▸ **GOAL OF THE EXERCISE**
Set down the first line below and each line after it, ending with the one that holds "This screenshot has width=1234, height=648.". Pictures do not belong in the copy.

────────────────────────────────────────

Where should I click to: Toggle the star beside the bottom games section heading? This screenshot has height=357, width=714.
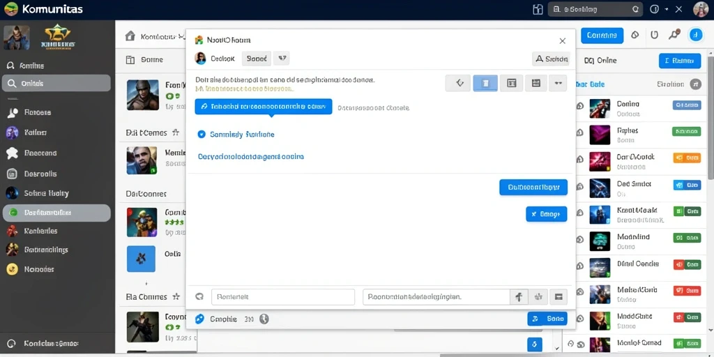pos(176,296)
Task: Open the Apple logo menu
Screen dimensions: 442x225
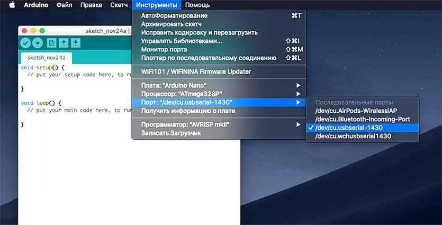Action: click(12, 5)
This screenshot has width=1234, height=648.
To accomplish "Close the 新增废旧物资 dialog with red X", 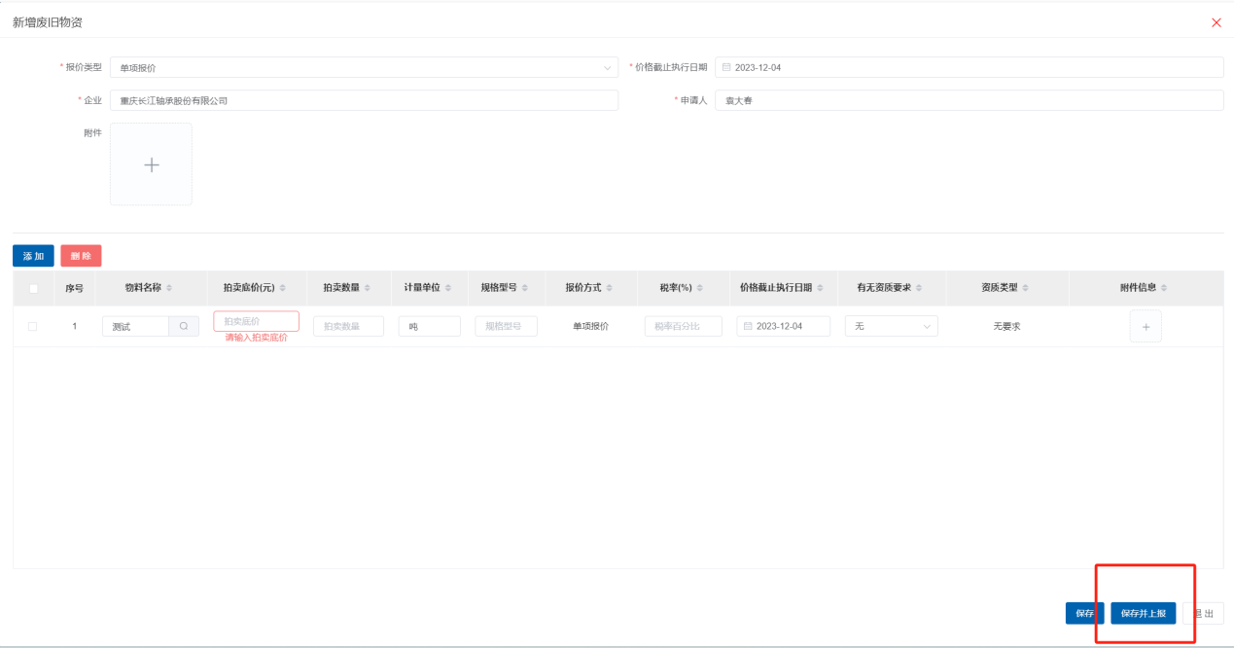I will (1216, 22).
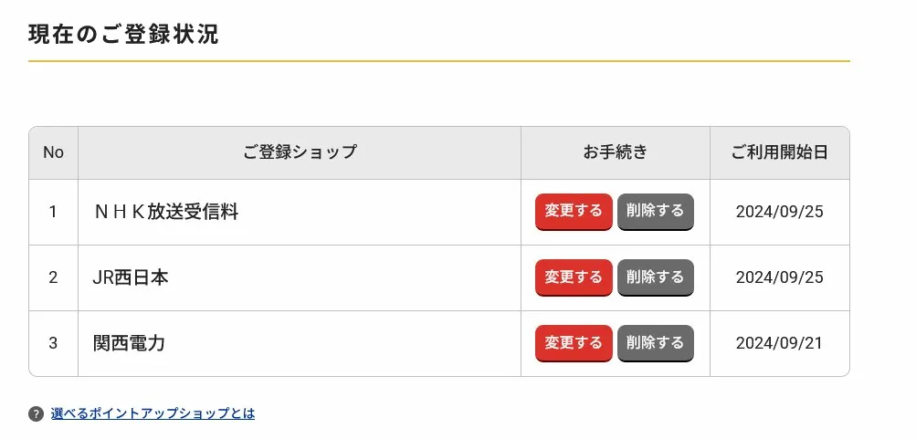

────────────────────────────────────────

▸ **EXERCISE RESULT**
Where should I click to: Toggle the star beside the bottom games section heading? This screenshot has height=357, width=714.
pos(176,296)
Task: Open the Apple logo menu
Screen dimensions: 442x225
Action: click(12, 5)
This screenshot has width=1234, height=648.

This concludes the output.